Quantrill's interest in the mine, owned by Delilah, pits him against foreman Lance, who is secretly a Confederate spy. Despite his killing of her brother, Sally falls in love with Lance. When Quantrill attempts to take over the mine, Delilah summons Union forces to drive Quantrill out of town.

During the battle between Union forces and Quantrill's men, Sally rescues Kate, saving her life. The two women then become friends and allies. Quantrill's gang retreats, leaving Kate to face the Union officers, who both want to hold her partly responsible for Quantrill's actions and also apprehend Lance, who is spying for the Confederates. Disguising herself as one of the saloon's singers, Kate sneaks out of town, taking Lance with her. Sally, in an attempt to save Lance, convinces the Union commander that she is actually the confederate spy. As she is about to be lynched, Kate appears and tells the hanging party that Sally is innocent and is just trying to protect the man she loves. Sally is freed and Kate rides away with Union troops giving chase. Sally returns to the saloon as the proprietor. After the war ends, Lance reappears and the two marry.

==Cast==
- John Lund as Lance Horton
- Brian Donlevy as Charles Quantrill
- Audrey Totter as Kate Quantrill / Kitty McCoy
- Joan Leslie as Sally Maris
- Ben Cooper as Jesse James
- James Brown as Frank James
- Nina Varela as Mayor Delilah Courtney
- Ellen Corby as First Townswoman
- Fern Hall as Second Woman
- Minerva Urecal as Mrs. Stuart
- Jim Davis as Cole Younger
- Reed Hadley as Bitterroot Bill Maris
- Ann Savage as Glenda
- Virginia Christine as Jenny
- Marilyn Lindsey as Rose
- Nacho Galindo as John Pablo
- Dick Simmons as Army Captain
- Gordon Jones as Yankee Sergeant
- Frank Ferguson as Bartender
- Post Park as Stagecoach Driver
- Tom McDonough as Quantrill's Henchman
- Richard Crane as Yankee Lieutenant
- Carl Pitti as Bourreau
- Joe Yrigoyen as Prisoner Guard
- Jimmy Hawkins as Malcolm Stuart
- James Kirkwood, Sr. as Old Man
- Paul Livermore as Bill Anderson

==Reception and legacy==
Directed by Allan Dwan, the film is one of the few westerns featuring mostly female characters and while it was dismissed as a lightweight, low-budget western when initially released, the movie has gained cult status over time.
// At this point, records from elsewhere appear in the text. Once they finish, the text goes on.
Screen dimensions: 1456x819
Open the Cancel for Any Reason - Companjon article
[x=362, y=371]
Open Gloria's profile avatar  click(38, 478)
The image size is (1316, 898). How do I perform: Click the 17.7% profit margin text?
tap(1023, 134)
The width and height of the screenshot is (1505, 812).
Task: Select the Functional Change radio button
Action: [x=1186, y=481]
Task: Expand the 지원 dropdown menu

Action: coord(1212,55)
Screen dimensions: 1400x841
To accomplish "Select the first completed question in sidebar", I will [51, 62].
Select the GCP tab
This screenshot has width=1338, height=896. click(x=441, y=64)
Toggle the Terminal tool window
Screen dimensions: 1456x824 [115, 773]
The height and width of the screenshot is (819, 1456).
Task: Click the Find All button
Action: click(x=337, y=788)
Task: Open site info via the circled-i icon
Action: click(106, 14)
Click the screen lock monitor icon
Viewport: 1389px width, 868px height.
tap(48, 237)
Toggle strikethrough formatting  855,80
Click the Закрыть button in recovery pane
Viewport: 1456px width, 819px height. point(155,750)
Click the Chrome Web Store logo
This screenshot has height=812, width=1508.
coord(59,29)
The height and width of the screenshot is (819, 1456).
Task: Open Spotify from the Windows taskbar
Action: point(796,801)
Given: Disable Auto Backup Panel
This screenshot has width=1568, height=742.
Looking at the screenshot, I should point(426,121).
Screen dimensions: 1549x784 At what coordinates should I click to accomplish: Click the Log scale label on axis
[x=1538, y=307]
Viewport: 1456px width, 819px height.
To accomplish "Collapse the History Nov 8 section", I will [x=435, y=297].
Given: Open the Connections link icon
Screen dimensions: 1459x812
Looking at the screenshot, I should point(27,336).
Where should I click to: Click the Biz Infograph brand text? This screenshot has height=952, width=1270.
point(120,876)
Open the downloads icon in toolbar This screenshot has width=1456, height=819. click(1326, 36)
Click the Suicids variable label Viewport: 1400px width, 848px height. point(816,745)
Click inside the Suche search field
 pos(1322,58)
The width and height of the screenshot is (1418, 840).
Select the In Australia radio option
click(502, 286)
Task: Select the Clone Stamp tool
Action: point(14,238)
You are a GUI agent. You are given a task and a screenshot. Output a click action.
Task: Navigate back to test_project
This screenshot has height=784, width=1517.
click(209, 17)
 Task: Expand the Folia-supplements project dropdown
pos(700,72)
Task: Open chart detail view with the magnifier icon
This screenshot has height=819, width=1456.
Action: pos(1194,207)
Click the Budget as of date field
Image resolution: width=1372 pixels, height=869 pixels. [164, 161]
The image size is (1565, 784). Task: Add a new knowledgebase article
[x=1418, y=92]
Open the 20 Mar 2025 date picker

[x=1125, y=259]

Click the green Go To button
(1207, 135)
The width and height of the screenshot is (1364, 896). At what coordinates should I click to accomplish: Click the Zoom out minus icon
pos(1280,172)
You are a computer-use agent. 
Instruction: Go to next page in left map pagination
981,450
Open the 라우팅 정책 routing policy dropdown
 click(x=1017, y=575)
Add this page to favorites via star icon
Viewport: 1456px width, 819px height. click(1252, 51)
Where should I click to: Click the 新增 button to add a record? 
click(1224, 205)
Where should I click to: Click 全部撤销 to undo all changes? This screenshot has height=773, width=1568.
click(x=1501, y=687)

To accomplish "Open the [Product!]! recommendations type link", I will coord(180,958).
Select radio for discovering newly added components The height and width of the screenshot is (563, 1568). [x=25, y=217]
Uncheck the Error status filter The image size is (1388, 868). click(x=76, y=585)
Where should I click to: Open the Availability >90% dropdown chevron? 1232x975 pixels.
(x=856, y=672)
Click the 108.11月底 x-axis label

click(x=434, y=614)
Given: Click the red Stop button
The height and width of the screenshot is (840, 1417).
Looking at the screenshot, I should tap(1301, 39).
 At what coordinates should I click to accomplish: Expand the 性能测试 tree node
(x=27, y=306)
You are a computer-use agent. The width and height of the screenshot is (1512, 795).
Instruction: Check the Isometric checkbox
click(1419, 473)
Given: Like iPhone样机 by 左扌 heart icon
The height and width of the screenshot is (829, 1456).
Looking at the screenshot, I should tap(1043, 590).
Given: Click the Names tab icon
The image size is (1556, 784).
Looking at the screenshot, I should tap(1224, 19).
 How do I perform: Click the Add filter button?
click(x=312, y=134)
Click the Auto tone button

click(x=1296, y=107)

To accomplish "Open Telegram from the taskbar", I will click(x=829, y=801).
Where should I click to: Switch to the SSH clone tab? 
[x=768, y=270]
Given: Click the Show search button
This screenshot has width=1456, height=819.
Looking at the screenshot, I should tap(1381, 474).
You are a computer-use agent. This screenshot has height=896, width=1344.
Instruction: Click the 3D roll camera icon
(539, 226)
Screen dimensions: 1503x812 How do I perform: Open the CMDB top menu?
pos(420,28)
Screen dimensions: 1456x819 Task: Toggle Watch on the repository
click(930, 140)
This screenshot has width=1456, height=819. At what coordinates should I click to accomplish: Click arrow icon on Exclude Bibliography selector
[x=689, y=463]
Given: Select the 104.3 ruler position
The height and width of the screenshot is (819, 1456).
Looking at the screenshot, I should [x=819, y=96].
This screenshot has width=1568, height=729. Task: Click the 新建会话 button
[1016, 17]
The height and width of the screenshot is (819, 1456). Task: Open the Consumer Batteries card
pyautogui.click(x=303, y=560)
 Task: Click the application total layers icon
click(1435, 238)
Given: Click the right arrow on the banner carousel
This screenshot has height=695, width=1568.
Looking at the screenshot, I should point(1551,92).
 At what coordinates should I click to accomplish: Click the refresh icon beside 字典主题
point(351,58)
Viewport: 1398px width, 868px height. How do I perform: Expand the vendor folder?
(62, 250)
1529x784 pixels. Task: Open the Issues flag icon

"Woman They Almost Lynched was released during a brief boom in women-centered westerns, after Outlaw Women (1952) and before Johnny Guitar (starring a seething Joan Crawford) and Jesse James' Women (both 1954). In 1982, the inconsequential television film The Wild Women of Chastity Gulch starred Joan Collins as the dictatress of a neutral border town during the Civil War. The makers of this TV travesty clearly remembered Woman They Almost Lynched, but their movie—which has almost no men in the town to fear the women involved—was much less interesting than Dwan’s."

Years after the film was released, Totter, described as a “tough, hard boiled blonde”, said that both she and Joan Leslie found the film's dialogue amusing, intentional or not. She also told an interviewer that her and Leslie performed much of the barroom brawl themselves, especially the close-ups.

Quentin Tarantino called this his favorite Dwan film, in part because of the "thrilling stagecoach robbery" shot by William Witney.